Chin-éma.com : Luisa, la Chine et son cinéma


Le cinéma chinois entre Hollywood et l’Empire 

La Chine est prise aujourd’hui dans un tourbillon de changements qui n’épargne aucun domaine. Le cinéma, témoin privilégié depuis toujours des bouleversements au sein de la société chinoise, n’échappe évidemment pas à ce phénomène. En effet, il a commencé par servir la cause du Parti Communiste en épousant dans les années 50 les canons du réalisme socialiste, puis il fut capable de renaître de ses cendres après la désastreuse période de la Révolution Culturelle (1966-1976). Aujourd’hui, désormais contraint par les exigences du marché et les règles imposées par la globalisation, le cinéma chinois se met au goût du jour. Et puisque globalisation, en Chine encore plus qu’ailleurs, rime avec américanisation, voilà que la Chine rivalise depuis quelques temps déjà avec Hollywood dans la production de blockbusters à succès. En effet, en 2008, les films chinois ont réalisé plus de 4 milliards de yuans de bénéfices au box office, une belle progression depuis 2004, première année où les films made in China ont devancé les films hollywoodiens au box-office.
Le public réserva à l’époque un accueil enthousiaste à Le secret des poignards volants, du réalisateur Zhang Yimou, un « copié-collé » de son précédent Héro, film épique qui a remporté le record des entrées en 2001, avec encore plus d’images époustouflantes. La comédie A world without thieves de Feng Xiaogang, le roi du genre, et l’irrésistible Kung Fu Hustle (distribué en France sous le nom de Crazy Kung fu) de Stephen Chow,  complète le trio de films qui réalisa à lui tout seul 25% du montant total des recettes de l’année (1.57 miliards de yuan, c’est à dire un peu moins de 200 millions de $).

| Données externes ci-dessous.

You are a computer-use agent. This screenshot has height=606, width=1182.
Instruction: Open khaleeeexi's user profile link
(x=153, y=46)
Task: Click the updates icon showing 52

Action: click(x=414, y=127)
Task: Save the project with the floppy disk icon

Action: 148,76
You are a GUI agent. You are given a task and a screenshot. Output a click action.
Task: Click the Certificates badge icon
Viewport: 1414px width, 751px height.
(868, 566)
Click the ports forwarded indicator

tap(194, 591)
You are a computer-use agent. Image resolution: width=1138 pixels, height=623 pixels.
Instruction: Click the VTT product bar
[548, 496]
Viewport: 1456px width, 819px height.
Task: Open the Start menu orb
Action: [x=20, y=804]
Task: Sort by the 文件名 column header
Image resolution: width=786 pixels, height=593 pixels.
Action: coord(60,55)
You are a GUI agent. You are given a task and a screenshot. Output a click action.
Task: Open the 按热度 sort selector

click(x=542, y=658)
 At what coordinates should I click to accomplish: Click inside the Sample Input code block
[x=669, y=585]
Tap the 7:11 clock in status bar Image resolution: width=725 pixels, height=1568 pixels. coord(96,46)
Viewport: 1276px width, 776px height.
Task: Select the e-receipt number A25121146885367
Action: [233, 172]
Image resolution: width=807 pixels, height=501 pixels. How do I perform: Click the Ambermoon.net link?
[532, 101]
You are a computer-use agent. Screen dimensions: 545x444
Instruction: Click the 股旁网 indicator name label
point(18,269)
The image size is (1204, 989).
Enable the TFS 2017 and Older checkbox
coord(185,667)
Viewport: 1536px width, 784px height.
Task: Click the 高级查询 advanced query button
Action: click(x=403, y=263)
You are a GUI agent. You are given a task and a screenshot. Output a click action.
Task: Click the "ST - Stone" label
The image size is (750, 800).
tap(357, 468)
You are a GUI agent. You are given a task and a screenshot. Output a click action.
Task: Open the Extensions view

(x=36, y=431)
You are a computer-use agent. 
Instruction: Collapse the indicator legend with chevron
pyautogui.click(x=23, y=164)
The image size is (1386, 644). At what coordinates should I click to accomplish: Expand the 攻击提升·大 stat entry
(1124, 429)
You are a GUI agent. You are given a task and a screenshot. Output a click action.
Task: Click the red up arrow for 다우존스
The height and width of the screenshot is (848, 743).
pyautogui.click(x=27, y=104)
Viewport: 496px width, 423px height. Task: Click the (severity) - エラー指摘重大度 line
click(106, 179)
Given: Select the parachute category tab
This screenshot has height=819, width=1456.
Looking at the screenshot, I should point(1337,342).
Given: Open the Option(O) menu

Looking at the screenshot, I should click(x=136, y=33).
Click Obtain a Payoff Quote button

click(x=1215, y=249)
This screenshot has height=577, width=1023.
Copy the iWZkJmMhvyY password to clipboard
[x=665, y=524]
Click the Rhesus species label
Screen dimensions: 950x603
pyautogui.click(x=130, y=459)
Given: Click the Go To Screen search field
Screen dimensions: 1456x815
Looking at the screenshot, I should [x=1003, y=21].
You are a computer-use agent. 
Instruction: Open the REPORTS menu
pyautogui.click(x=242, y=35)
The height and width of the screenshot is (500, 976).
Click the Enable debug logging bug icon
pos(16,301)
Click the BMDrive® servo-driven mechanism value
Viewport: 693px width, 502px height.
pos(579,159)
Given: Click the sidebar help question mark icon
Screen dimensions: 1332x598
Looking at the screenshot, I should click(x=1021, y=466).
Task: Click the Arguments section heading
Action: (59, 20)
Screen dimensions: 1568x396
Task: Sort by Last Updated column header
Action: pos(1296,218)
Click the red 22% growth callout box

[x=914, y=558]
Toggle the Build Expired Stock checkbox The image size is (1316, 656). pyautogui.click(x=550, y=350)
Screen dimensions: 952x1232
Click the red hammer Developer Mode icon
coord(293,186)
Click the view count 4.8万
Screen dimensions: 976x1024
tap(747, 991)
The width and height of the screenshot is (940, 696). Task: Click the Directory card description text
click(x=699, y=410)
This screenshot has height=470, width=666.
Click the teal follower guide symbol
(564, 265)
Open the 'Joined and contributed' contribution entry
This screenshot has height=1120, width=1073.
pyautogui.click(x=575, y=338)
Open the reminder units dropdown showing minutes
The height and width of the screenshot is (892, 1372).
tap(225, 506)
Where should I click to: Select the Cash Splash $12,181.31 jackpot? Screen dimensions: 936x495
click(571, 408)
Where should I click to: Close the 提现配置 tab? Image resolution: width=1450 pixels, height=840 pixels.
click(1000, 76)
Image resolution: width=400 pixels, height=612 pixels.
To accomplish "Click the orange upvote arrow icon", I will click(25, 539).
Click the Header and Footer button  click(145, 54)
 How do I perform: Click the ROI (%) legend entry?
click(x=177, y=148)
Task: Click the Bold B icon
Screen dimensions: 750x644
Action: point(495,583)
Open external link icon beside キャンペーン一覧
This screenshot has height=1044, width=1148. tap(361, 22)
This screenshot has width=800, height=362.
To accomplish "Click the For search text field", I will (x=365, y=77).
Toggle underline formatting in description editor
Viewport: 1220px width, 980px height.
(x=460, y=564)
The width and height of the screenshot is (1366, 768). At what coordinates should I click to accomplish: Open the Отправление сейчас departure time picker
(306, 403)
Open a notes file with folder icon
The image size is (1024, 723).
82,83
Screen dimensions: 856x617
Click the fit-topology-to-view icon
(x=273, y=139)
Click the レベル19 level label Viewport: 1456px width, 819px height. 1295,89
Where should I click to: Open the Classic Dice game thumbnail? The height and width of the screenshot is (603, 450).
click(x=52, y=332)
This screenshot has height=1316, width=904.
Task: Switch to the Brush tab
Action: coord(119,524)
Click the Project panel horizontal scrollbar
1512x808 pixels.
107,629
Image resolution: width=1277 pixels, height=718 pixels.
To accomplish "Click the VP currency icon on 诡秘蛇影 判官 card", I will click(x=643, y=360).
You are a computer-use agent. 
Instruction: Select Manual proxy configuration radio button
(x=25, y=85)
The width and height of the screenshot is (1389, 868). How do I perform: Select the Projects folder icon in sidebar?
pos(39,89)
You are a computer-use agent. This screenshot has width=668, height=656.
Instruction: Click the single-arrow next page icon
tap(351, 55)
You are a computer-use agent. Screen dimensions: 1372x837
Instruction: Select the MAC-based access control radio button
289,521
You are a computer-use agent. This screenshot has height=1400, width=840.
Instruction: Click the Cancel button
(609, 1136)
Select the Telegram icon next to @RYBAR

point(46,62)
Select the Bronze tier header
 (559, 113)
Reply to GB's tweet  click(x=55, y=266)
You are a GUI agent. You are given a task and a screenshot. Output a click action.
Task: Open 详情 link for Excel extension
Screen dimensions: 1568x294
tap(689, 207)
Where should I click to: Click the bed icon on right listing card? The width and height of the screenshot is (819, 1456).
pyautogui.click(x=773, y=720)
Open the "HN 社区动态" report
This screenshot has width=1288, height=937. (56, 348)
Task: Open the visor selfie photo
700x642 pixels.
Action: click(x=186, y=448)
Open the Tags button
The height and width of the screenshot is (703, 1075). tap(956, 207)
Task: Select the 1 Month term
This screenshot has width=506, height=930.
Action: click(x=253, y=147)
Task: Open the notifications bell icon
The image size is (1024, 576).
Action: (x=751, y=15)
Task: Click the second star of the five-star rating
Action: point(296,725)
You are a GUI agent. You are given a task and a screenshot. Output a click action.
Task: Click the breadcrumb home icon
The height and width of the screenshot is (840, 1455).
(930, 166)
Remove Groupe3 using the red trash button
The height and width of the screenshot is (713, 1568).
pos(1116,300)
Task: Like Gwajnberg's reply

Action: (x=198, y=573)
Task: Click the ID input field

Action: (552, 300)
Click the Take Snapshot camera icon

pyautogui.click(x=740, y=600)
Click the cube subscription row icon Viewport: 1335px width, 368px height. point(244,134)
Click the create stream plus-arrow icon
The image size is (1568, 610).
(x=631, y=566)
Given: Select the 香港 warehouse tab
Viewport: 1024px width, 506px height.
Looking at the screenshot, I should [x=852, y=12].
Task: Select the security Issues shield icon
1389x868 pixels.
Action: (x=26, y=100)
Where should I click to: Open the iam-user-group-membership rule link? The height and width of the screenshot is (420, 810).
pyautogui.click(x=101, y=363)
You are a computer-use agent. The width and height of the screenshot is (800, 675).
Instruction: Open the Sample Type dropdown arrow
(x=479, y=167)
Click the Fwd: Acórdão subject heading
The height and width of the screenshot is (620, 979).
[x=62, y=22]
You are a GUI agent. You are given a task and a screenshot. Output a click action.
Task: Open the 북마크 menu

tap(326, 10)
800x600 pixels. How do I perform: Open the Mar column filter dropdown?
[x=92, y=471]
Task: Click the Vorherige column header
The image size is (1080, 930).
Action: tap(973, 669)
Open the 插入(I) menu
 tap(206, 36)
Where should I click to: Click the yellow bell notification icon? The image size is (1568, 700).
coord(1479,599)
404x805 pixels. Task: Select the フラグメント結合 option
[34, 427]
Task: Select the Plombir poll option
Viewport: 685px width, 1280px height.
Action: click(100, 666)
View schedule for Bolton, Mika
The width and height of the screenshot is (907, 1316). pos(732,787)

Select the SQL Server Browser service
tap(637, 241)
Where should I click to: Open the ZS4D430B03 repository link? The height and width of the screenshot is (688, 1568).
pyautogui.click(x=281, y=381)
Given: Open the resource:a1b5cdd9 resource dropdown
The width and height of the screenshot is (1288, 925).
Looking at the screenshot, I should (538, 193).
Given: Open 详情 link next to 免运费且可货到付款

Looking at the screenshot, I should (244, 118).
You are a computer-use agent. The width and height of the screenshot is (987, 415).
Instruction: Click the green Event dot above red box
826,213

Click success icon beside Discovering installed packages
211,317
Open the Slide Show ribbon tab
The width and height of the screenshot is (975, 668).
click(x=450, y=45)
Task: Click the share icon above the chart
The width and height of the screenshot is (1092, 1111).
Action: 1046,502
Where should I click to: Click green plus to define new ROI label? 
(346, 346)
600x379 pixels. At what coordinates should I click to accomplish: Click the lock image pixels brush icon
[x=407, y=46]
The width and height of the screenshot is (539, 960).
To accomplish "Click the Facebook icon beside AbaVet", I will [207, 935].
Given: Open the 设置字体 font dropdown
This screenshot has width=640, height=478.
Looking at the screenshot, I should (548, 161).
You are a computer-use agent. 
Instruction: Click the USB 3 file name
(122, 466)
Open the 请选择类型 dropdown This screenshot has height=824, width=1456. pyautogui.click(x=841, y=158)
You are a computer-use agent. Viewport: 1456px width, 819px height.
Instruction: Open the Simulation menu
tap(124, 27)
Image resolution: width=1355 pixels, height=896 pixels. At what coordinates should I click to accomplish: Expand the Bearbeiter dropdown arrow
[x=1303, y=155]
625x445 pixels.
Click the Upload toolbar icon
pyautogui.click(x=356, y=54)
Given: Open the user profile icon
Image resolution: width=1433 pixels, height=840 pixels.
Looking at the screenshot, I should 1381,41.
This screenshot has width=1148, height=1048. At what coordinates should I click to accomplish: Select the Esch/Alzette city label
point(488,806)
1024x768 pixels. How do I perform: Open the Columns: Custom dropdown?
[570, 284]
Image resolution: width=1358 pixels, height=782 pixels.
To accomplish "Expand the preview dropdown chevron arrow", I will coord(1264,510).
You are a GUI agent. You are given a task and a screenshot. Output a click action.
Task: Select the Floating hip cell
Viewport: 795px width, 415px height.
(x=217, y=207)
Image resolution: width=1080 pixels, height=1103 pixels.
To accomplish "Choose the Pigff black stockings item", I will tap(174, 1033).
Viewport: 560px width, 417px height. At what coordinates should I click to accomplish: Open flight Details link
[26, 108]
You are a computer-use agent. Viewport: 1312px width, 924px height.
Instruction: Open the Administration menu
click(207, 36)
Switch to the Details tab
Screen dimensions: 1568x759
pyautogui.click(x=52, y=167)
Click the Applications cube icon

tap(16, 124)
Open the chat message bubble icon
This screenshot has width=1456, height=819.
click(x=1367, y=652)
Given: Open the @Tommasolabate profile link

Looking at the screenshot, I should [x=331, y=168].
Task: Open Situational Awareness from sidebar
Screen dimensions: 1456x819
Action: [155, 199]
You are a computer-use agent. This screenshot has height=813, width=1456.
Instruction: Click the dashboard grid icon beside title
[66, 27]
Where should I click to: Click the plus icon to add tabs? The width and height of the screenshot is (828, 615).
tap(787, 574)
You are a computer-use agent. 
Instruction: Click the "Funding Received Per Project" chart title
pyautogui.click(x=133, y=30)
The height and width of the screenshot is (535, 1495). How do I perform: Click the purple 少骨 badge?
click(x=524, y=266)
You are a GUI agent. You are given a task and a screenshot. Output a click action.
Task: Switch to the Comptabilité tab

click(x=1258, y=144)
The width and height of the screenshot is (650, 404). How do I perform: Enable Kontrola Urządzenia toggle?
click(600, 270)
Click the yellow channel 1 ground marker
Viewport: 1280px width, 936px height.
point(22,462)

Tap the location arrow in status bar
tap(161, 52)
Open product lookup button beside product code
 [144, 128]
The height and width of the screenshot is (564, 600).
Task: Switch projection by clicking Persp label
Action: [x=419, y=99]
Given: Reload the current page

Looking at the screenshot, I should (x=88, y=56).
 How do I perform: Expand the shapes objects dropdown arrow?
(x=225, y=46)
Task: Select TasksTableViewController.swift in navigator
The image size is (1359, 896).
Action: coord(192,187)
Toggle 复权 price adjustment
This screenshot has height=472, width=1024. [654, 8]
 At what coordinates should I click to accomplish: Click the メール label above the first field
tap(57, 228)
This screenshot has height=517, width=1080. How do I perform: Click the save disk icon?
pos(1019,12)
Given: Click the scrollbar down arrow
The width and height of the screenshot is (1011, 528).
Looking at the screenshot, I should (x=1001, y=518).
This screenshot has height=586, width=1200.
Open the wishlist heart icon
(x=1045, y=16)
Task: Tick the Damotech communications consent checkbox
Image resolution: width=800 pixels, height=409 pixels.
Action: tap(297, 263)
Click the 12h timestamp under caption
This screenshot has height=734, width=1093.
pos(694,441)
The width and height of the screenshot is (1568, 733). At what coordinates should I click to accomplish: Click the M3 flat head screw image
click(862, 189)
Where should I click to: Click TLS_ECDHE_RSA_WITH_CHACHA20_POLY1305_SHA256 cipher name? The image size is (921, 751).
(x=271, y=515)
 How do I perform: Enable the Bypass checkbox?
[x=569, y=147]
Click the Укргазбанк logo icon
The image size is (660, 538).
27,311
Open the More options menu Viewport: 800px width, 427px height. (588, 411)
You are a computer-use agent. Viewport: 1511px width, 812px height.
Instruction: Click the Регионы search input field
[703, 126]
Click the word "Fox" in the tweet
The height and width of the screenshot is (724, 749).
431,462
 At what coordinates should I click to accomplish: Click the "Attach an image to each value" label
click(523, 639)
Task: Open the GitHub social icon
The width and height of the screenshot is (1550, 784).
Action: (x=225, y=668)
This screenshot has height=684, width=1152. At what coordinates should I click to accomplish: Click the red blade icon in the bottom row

2008 ne se confirme pas seulement comme la sixième année consécutive durant laquelle les productions nationales ont rapporté davantage que les films étrangers, elle a également vu un autre record : celui du nombre de films chinois ayant dépassé les 100 millions de yuans de recettes: huit au total. Parmi eux, la dernière création de Chen Kaige, Mei Lanfang, basée sur la vie du célèbre acteur de l'opéra de Pékin, et surtout Red Cliff 1, de John Woo, qui a battu le record des recettes avec plus de 300 millions de yuans (32 millions d'euros) d'entrées en 2008 !!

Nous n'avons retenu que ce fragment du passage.